De rechtbank had de verdachte vrijgesproken, en het hof heeft deze beslissing vernietigd. Het hof oordeelde dat de beschrijving van de bestuurder van de auto door de melder te vaag was om te concluderen dat de verdachte de bestuurder was. De verdachte had verklaard dat zij de auto soms uitleende, wat de mogelijkheid openliet dat een ander de auto bestuurde. Hierdoor was er onvoldoende bewijs om te concluderen dat de verdachte de auto bestuurde op de nacht van de diefstal.
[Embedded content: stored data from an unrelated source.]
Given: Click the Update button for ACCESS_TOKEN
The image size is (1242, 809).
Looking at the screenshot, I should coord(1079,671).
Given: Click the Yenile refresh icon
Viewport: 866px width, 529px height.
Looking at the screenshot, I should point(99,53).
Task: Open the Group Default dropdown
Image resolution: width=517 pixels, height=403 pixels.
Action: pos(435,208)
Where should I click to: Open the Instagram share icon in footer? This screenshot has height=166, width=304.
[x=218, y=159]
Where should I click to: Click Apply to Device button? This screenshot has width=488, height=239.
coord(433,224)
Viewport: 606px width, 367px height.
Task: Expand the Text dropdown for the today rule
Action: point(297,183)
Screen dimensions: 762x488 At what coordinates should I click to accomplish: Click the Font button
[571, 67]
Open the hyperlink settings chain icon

Het hof sprak de verdachte vrij van de tenlastegelegde feiten.

Uitspraak

Parketnummer: 23-001691-14
Datum uitspraak: 11 maart 2016
TEGENSPRAAK
Arrest van het gerechtshof Amsterdam gewezen op het hoger beroep, ingesteld tegen het vonnis van de rechtbank Amsterdam van 9 april 2014 in de strafzaak onder parketnummer 13-676660-12 tegen:
[verdachte],
geboren te [geboorteplaats] (O) op [geboortedag] 1991,
adres: [adres] .

Ontvankelijkheid van de verdachte in het hoger beroep

De verdachte is door rechtbank Amsterdam vrijgesproken van hetgeen aan haar onder 2 is ten laste gelegd. Het hoger beroep is door de verdachte onbeperkt ingesteld en is derhalve mede gericht tegen de in eerste aanleg gegeven beslissing tot vrijspraak. Gelet op hetgeen is bepaald in artikel 404, vijfde lid, van het Wetboek van Strafvordering staat voor de verdachte tegen deze beslissing geen hoger beroep open. Het hof zal de verdachte mitsdien niet-ontvankelijk verklaren in het ingestelde hoger beroep, voor zover dat is gericht tegen de in het vonnis waarvan beroep gegeven vrijspraak.

Onderzoek van de zaak

Dit arrest is gewezen naar aanleiding van het onderzoek ter terechtzitting in hoger beroep van 26 oktober 2015 en 26 februari 2016 en, overeenkomstig het bepaalde bij artikel 422, tweede lid, van het Wetboek van Strafvordering, het onderzoek ter terechtzitting in eerste aanleg.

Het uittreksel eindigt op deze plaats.